Stored data:
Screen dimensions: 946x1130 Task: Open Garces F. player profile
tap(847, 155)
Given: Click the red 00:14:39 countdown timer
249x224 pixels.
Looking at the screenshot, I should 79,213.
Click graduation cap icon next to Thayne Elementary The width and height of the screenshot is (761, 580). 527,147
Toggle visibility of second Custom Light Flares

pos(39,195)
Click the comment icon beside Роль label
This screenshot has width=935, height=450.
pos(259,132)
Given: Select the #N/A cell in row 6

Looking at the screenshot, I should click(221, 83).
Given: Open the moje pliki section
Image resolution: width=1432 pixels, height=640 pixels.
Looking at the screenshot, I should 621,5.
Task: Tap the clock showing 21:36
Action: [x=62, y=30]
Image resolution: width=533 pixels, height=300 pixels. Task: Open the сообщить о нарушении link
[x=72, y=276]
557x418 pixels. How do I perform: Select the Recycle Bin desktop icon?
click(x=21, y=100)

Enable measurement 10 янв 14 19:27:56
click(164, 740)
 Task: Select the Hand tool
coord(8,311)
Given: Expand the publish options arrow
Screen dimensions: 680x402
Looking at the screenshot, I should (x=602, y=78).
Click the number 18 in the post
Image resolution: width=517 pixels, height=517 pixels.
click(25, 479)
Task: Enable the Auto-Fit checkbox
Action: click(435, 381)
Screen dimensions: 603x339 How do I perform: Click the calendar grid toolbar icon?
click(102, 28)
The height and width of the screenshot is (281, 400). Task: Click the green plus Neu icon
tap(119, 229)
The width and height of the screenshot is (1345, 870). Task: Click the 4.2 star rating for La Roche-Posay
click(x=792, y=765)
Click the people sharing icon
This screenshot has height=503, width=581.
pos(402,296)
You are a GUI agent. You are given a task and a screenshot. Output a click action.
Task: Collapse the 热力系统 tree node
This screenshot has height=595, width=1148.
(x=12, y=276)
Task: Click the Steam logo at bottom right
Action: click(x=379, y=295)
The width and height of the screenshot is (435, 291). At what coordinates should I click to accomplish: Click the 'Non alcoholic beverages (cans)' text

## Aim of the task
All the data must be duplicated exactly, with nothing added or removed.

## Output below
Screen dimensions: 946x1130 Task: Open Garces F. player profile
tap(847, 155)
Given: Click the red 00:14:39 countdown timer
249x224 pixels.
Looking at the screenshot, I should 79,213.
Click graduation cap icon next to Thayne Elementary The width and height of the screenshot is (761, 580). 527,147
Toggle visibility of second Custom Light Flares

pos(39,195)
Click the comment icon beside Роль label
This screenshot has width=935, height=450.
pos(259,132)
Given: Select the #N/A cell in row 6

Looking at the screenshot, I should click(221, 83).
Given: Open the moje pliki section
Image resolution: width=1432 pixels, height=640 pixels.
Looking at the screenshot, I should 621,5.
Task: Tap the clock showing 21:36
Action: [x=62, y=30]
Image resolution: width=533 pixels, height=300 pixels. Task: Open the сообщить о нарушении link
[x=72, y=276]
557x418 pixels. How do I perform: Select the Recycle Bin desktop icon?
click(x=21, y=100)

Enable measurement 10 янв 14 19:27:56
click(164, 740)
 Task: Select the Hand tool
coord(8,311)
Given: Expand the publish options arrow
Screen dimensions: 680x402
Looking at the screenshot, I should (x=602, y=78).
Click the number 18 in the post
Image resolution: width=517 pixels, height=517 pixels.
click(25, 479)
Task: Enable the Auto-Fit checkbox
Action: click(435, 381)
Screen dimensions: 603x339 How do I perform: Click the calendar grid toolbar icon?
click(102, 28)
The height and width of the screenshot is (281, 400). Task: Click the green plus Neu icon
tap(119, 229)
The width and height of the screenshot is (1345, 870). Task: Click the 4.2 star rating for La Roche-Posay
click(x=792, y=765)
Click the people sharing icon
This screenshot has height=503, width=581.
pos(402,296)
You are a GUI agent. You are given a task and a screenshot. Output a click action.
Task: Collapse the 热力系统 tree node
This screenshot has height=595, width=1148.
(x=12, y=276)
Task: Click the Steam logo at bottom right
Action: click(x=379, y=295)
The width and height of the screenshot is (435, 291). At what coordinates should I click to accomplish: Click the 'Non alcoholic beverages (cans)' text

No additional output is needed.